• _Stored items_:
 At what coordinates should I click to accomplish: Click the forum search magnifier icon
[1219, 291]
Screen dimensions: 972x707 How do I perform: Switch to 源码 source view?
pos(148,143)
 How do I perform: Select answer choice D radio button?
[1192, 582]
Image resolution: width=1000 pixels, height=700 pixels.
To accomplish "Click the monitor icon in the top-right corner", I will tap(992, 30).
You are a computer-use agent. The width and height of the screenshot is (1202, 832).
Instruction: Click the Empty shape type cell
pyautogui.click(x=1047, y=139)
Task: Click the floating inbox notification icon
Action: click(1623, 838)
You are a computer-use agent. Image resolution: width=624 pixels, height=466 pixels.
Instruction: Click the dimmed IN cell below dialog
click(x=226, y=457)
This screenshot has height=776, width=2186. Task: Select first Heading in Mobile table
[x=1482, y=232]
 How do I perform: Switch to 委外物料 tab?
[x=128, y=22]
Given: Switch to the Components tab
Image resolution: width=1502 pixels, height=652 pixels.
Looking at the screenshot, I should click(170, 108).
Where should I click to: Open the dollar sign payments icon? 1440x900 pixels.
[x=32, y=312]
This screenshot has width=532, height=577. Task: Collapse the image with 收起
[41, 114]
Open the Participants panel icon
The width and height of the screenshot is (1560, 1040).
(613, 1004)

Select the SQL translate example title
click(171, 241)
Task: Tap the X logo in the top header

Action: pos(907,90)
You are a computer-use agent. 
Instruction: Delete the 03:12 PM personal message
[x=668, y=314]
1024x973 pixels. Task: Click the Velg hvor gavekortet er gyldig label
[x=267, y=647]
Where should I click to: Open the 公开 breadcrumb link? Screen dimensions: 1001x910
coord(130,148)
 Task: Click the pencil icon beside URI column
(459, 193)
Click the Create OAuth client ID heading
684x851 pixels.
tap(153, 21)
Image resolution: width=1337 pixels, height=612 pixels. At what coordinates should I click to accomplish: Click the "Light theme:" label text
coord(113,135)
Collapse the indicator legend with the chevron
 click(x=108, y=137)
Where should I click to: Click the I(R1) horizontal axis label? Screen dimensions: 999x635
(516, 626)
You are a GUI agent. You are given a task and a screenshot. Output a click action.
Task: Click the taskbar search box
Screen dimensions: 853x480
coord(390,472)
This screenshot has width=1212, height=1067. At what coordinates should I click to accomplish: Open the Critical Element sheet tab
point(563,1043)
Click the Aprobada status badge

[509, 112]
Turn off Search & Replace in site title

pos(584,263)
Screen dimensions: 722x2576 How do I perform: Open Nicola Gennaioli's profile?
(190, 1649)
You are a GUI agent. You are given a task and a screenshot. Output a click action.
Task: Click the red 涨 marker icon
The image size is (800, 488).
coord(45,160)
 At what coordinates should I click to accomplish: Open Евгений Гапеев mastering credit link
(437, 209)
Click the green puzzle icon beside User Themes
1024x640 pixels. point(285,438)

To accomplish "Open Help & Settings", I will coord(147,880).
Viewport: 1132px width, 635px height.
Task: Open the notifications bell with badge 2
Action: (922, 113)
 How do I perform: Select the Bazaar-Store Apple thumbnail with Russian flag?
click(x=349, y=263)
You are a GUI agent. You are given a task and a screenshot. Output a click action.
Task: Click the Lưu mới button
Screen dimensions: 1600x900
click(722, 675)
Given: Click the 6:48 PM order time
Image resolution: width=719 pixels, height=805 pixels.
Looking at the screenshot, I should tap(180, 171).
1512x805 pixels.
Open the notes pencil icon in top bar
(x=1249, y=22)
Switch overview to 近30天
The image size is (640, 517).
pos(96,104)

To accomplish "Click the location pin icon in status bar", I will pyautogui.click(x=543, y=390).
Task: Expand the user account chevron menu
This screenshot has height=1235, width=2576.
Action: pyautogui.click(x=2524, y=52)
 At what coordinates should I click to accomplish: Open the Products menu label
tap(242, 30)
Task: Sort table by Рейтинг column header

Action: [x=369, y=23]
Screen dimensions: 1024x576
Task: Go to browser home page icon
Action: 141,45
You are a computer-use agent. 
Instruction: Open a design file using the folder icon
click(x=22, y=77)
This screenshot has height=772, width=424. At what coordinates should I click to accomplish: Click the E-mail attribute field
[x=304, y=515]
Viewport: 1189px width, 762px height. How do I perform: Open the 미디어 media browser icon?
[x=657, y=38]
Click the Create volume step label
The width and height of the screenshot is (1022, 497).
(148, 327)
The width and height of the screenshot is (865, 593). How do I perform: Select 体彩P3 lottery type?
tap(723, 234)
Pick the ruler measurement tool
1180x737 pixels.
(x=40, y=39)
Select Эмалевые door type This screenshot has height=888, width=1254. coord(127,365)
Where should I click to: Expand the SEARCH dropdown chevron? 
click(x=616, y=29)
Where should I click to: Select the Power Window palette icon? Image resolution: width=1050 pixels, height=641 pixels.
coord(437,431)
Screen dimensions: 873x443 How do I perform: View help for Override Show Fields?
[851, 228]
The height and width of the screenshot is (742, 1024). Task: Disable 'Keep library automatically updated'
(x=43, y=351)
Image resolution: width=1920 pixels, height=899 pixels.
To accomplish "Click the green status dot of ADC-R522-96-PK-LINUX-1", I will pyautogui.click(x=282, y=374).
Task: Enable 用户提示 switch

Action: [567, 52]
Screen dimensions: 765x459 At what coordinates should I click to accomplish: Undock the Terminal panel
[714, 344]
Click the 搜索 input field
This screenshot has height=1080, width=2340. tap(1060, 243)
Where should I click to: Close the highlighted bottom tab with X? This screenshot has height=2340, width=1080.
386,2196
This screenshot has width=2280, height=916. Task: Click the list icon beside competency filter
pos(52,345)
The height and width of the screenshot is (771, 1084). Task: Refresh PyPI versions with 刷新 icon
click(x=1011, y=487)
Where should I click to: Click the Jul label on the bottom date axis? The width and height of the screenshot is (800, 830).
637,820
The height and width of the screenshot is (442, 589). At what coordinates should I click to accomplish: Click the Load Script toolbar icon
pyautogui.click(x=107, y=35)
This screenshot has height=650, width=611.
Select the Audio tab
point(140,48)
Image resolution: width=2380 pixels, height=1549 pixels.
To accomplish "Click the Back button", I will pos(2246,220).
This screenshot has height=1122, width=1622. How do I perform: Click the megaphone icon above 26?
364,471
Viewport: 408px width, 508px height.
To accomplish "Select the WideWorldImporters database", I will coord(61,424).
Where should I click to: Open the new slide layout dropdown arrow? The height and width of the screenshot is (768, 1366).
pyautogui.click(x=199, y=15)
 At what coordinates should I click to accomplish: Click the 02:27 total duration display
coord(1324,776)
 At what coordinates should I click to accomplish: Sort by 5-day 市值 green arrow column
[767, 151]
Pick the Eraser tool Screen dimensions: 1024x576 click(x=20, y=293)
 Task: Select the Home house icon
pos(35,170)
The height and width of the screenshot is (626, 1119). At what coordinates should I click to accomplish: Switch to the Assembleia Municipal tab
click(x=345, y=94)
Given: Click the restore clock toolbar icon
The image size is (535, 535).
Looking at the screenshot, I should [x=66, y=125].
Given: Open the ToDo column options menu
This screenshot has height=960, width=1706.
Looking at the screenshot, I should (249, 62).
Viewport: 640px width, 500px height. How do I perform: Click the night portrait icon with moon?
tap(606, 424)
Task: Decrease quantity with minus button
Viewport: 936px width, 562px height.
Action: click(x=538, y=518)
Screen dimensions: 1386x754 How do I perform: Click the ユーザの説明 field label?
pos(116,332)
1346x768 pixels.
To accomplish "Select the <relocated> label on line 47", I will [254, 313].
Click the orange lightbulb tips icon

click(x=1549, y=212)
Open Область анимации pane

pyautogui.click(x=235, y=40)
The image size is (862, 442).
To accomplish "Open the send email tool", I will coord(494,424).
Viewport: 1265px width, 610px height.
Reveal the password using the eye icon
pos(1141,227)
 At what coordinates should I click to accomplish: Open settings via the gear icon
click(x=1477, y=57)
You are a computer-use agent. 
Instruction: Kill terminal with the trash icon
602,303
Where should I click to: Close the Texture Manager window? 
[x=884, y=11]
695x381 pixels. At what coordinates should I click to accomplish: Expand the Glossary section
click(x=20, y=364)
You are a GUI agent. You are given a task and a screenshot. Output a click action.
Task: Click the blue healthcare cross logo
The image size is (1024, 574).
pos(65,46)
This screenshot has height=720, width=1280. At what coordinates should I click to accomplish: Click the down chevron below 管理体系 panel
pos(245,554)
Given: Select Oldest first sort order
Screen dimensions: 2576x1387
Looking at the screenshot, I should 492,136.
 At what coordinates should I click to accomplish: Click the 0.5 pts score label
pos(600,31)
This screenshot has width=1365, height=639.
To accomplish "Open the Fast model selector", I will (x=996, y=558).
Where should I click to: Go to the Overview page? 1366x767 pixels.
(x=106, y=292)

• _EXERCISE AIM_: Look through the entries above and copy each line that has "Create" in it.

• _SOLUTION FOR THIS EXERCISE_:
Click the Create OAuth client ID heading
Click the Create volume step label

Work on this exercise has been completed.